Wenige Substanzen in der Geschichte haben die Geschichte der Menschheit so stark beeinflusst wie Schießpulver, doch die Entdeckung in China war ein Unfall. Entgegen dem Mythos wurde es nicht nur für Feuerwerkskörper verwendet, sondern seit seiner Entdeckung auch für militärische Zwecke eingesetzt. Irgendwann gelangte diese Geheimwaffe in den Rest der mittelalterlichen Welt.
Alte Alchemisten in China haben Jahrhunderte lang versucht, ein Lebenselixier zu finden, das den Benutzer unsterblich macht. Ein wichtiger Bestandteil in vielen der gescheiterten Elixiere war Salpeter, auch bekannt als Kaliumnitrat.
Während der Tang-Dynastie, um 850 v. Chr., Mischte ein unternehmungslustiger Alchemist (dessen Name in der Geschichte verloren gegangen ist) 75 Teile Salpeter mit 15 Teilen Holzkohle und 10 Teilen Schwefel. Diese Mischung hatte keine erkennbaren lebensverlängernden Eigenschaften, explodierte jedoch mit einem Blitz und einem Knall, wenn sie einer offenen Flamme ausgesetzt wurde. Nach einem Text aus dieser Zeit "entstehen Rauch und Flammen, so dass [die Alchemisten] Hände und Gesichter verbrannt haben und sogar das ganze Haus, in dem sie gearbeitet haben, niedergebrannt ist".
Viele westliche Geschichtsbücher haben im Laufe der Jahre festgestellt, dass die Chinesen diese Entdeckung nur für Feuerwerke verwendeten, aber das ist nicht wahr. Die Streitkräfte der Song-Dynastie setzten bereits 904 nach Christus Schießpulvergeräte gegen ihren Hauptfeind, die Mongolen, ein.
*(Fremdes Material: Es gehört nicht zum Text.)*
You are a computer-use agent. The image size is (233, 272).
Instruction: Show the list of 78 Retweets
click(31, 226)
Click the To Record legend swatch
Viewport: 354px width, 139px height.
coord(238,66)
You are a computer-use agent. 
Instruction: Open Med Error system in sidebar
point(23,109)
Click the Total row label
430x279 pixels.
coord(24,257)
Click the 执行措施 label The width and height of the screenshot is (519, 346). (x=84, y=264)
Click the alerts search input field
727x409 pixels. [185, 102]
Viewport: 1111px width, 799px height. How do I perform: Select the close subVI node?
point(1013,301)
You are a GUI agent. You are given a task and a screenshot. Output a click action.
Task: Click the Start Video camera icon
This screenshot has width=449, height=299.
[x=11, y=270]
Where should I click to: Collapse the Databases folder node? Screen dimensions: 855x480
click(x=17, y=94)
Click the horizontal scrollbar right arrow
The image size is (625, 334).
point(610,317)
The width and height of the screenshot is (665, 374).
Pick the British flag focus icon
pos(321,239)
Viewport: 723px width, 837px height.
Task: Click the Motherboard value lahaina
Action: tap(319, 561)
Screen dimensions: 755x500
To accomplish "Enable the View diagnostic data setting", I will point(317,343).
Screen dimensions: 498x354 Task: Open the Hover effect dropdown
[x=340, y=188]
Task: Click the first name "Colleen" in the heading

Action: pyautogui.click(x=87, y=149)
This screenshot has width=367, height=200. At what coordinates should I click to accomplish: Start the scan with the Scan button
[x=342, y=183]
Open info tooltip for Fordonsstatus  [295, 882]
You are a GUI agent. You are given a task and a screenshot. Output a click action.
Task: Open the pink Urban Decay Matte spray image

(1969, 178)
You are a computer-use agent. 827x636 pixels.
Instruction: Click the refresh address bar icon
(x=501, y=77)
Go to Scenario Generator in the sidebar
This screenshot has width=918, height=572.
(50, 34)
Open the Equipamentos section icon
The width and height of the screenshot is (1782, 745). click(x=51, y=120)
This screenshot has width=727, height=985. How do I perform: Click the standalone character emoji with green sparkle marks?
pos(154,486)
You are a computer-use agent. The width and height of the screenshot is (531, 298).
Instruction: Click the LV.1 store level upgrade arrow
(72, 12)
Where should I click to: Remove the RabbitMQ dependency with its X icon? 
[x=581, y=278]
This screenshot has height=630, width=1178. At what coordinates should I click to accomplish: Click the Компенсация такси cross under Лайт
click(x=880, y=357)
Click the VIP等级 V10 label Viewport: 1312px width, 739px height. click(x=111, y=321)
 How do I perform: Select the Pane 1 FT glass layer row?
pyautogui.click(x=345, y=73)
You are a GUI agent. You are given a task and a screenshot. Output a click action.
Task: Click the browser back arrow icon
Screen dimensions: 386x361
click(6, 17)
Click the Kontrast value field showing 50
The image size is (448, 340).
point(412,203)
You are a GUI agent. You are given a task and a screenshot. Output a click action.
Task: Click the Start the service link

Zu diesen Waffen gehörte "fliegendes Feuer" (fei huo), ein Pfeil mit einem brennenden Rohr aus Schießpulver, das am Schaft befestigt war. Fliegende Feuerpfeile waren Miniaturraketen, die sich in feindliche Reihen drängten und Schrecken sowohl bei Männern als auch bei Pferden auslösten. Für die ersten Krieger, die mit der Kraft des Schießpulvers konfrontiert waren, muss es wie eine furchterregende Magie ausgesehen haben.
Andere militärische Anwendungen von Schießpulver waren primitive Handgranaten, Giftgaspatronen, Flammenwerfer und Landminen.
Die ersten Artilleriegeschosse waren Raketenrohre aus hohlen Bambussprossen, die jedoch bald zu Metallguss aufgerüstet wurden. Robin Yates, Professor an der McGill-Universität, bemerkt, dass die weltweit erste Illustration einer Kanone aus Song China stammt, und zwar auf einem Gemälde von etwa 1127 n. Chr. Diese Darstellung entstand eineinhalb Jahrhunderte, bevor die Europäer anfingen, Artillerie-Teile herzustellen.
Mitte bis Ende des elften Jahrhunderts hatte die Song-Regierung Bedenken hinsichtlich der Verbreitung der Schießpulvertechnologie in anderen Ländern. Der Verkauf von Salpeter an Ausländer wurde 1076 verboten. Dennoch wurde das Wissen über die wundersame Substanz auf der Seidenstraße nach Indien, in den Nahen Osten und nach Europa gebracht. 1267 bezog sich ein europäischer Schriftsteller auf Schießpulver, und um 1280 wurden im Westen die ersten Rezepte für die Sprengstoffmischung veröffentlicht. Chinas Geheimnis war gelüftet.
Im Laufe der Jahrhunderte haben chinesische Erfindungen einen tiefgreifenden Einfluss auf die menschliche Kultur gehabt. Gegenstände wie Papier, der Magnetkompass und Seide sind auf der ganzen Welt verbreitet. Keine dieser Erfindungen hatte jedoch die Wirkung, die Schießpulver zum Guten und zum Schlechten hat.